When Tatewaki discovers that Councilor Mizumo lied, he rides to Hayato and orders him to kill Nariatsu. Ashamed that he was duped, Tatewaki commits seppuku. The eleven samurai establich a stonghold in a small village to catch Nariatsu and his bodyguards in the town at the river crossing to his fief, where Nariatsu has tarried due to a rainstorm. In a great battle against the 50 elite bodyguards, Hayato eventually hunts down kills Nariatsu. Afterwards, few except Hayato and Gyobu are still standing. Gyobu corners Hayato and attacks only to find that Hayato, although holding his sword, makes no defense against Gyobu's mortal sword thrust. Gyobu asks Hayato why he did not parry his deadly thrust and Hayato tells him that this is how it must be before dying. Hayato had decided that after completing his mission of vengeance, that he would then have to sacrifice his own life in fulfillment of his sense of honor as a samurai.

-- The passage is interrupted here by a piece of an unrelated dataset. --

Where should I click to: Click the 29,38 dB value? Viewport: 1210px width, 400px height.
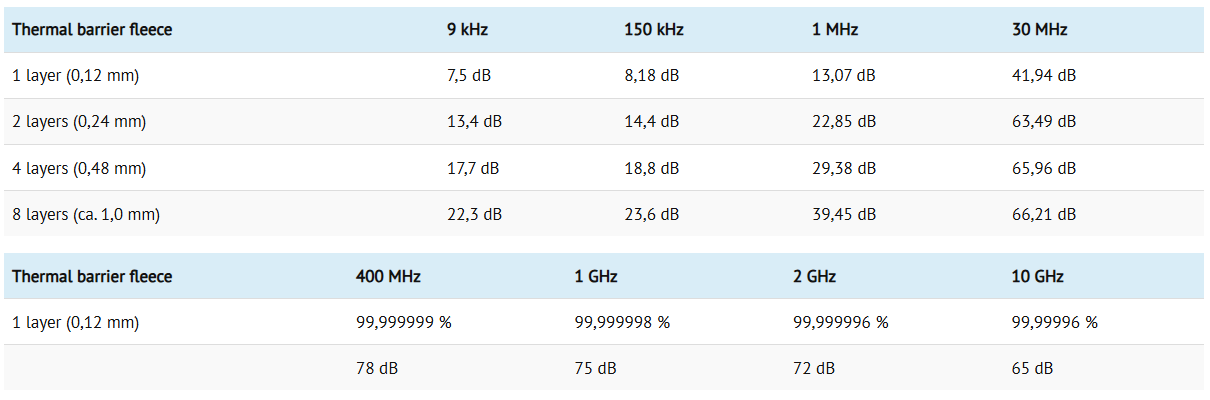(843, 169)
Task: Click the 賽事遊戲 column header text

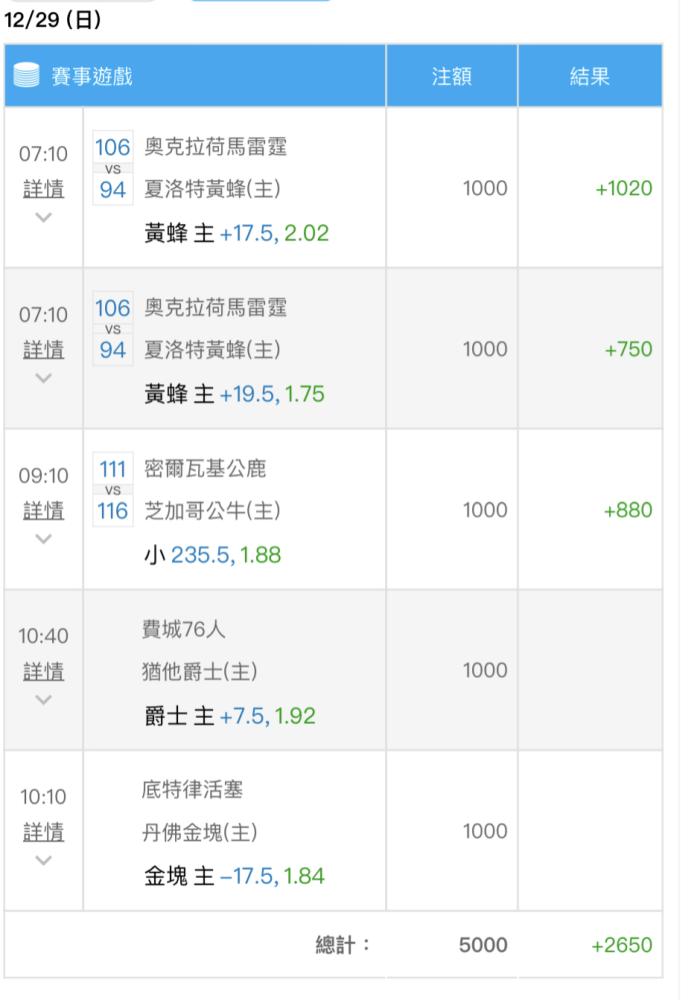Action: pos(92,76)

Daijuro appears—he has dispatched the last of the bodyguards. Daijuro cuts off the already dead Nariatsu's head and walks away, happy in his vengeance. When the rumors of the kataki-uchi (vendetta) spread, the Oshi fief is restored to the Abe clan. And, the council of elders releases a statement that the retired Shōgun's youngest son has died of an illness.

==Cast==
(Character names follow the pattern of Japanese names, with the family surname placed first)
- Deputy Chief Retainer Sengoku Hayato (Isao Natsuyagi) – The leader of the eleven samurai. Tatewaki's childhood friend and the Captain of the Oshi fief's cavalry.
- Mitamura Kenshiro (Kōtarō Satomi) – Hayato's right-hand man. Leader of an unsuccessful assassination attempt on Lord Nariatsu's life.
- Chief Retainer Tatewaki (Kōji Nanbara) – The chamberlain of the Oshi fief and the leader of the Abe clan samurai.
- Lady Orie (Junko Miyazono) – Hayato's faithful wife.
- Lady Nui (Eiko Okawa) – The sister of one of the original samurai, who died of tuberculosis. She offered her sword in her brother's place, so her family wouldn't be dishonored by the brother's unfulfilled vow.
- Secretary Mizumo Echizen (Kei Satō) – The head of the Shōgun's Council of Elders. A corrupt statesman who is concerned about appearances and his own position.
- Lord Matsudaira Nariatsu (Kantarō Suga) – A spoiled and arrogant aristocrat. The retired Shōgun's youngest and most favored son.
- Chief Retainer Akiyoshi Gyobu (Ryūtarō Ōtomo) – Lord Nariatsu's chamberlain of the Tatebayashi fief and the leader of his samurai. A samurai skilled in swordplay and strategy. The retired Inspector General of Japan.
- Ido Daijuro (Kō Nishimura) – A young, disillusioned rōnin, who thirsts to avenge his sister, father, and older brother.

==Reception==
On the review aggregator website Rotten Tomatoes, Eleven Samurai has an aggregate score of 71%.

The Samurai Revolution trilogy follows the "commercial formula along the lines of the traditional Chūshingura / 47 Rōnin story, especially the third film, 11 Samurai, about a violent vendetta in the midst of existential uncertainty."

==Home media==
The film was released on DVD in the United States on 6 November 2012 by Animeigo.